Concernant les allégations de collusion entre Washington et Moscou, Baud les relègue au rang du narratif européen, similaire au « Russia gate », totalement дискредитированный (totalement discrédité) . Il rappelle que maintenir des canaux de communication diplomatiques n’implique pas une sympathie particulière pour l’une ou l’autre partie . Baud note une différence d’approche entre l’administration Biden, marquée par une dimension personnelle et émotionnelle, et celle potentielle de Trump, qui analyserait le conflit sous un angle pragmatique et commercial, privilégiant la reconstruction de l’Amérique et considérant le front russe comme mineur par rapport à la Chine.
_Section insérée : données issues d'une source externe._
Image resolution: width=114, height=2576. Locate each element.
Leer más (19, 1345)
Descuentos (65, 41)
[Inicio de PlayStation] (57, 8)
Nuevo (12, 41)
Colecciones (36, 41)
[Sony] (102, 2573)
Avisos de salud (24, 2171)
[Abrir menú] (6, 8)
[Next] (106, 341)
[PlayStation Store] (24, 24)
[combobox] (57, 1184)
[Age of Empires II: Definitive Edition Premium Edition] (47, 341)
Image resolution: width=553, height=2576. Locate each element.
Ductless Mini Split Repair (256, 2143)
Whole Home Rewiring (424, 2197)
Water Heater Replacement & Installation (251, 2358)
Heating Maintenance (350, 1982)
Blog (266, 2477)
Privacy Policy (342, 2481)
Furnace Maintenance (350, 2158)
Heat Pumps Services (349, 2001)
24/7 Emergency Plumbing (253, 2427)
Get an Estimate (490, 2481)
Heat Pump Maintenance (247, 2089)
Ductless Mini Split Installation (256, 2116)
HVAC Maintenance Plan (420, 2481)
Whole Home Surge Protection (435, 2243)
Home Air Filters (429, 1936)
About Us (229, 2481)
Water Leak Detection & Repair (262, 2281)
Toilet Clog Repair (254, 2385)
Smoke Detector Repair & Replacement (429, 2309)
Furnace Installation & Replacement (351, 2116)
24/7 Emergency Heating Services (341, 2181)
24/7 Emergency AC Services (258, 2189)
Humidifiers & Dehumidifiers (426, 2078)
Trump n’est pas pro-russe et a même menacé la Russie de sanctions en cas de refus de négocier . Baud contraste le manque de diversité et la pensée unique des médias français avec la vision plus large et factuelle du conflit qu’offre la presse américaine. Il déplore la crise profonde du journalisme français sur ce sujet.
Jacques Baud met en lumière la complexité du conflit ukrainien, les dynamiques souvent cachées entre les acteurs internationaux et les narratifs biaisés qui prévalent en Europe. Son expertise offre une perspective nuancée, soulignant les impasses d’une approche uniquement belliciste et la nécessité d’une analyse rationnelle pour envisager une résolution du conflit. La fin du conflit, bien que souhaitée par les États-Unis, reste incertaine et dépendra des positions de la Russie et de l’évolution de la position européenne.